◆ **DOCUMENT**
Flamingo Gardens is a , is a botanical garden and wildlife sanctuary, located just west of Fort Lauderdale, Florida and north of Miami at 3750 South Flamingo Road, Davie, Florida, United States. It is open to the public for a fee.

History
The Gardens, a tropical oasis in South Florida, were originally the property of Floyd L. and Jane Wray, who in 1927 built a weekend home, citrus grove and laboratory on what was then the edge of the Everglades, where they started a botanical collection of rare and unusual tropicals and subtropical exotics, fruit trees and specimens collected from around the world. The non-profit Floyd L. Wray Memorial Foundation was established to preserve the property and its gardens for future generations. The Wray Home is now a museum illustrating a country home in the early 1930s. Guided tours are provided daily.

◆ **TASKS TO COMPLETE**
**a.** In the Flamingo Gardens text, write out everything between "Flamingo Gardens is" and "public for a fee.", inclusive.
**b.** According to the Flamingo Gardens text, what year did Floyd L. and Jane Wray build their weekend home, citrus grove and laboratory?

◆ **MATERIAL PROVIDED**
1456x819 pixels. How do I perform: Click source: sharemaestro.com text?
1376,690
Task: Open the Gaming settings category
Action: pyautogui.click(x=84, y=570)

◆ **OUTPUTS**
**a.**
Flamingo Gardens is a , is a botanical garden and wildlife sanctuary, located just west of Fort Lauderdale, Florida and north of Miami at 3750 South Flamingo Road, Davie, Florida, United States. It is open to the public for a fee.

**b.** 1927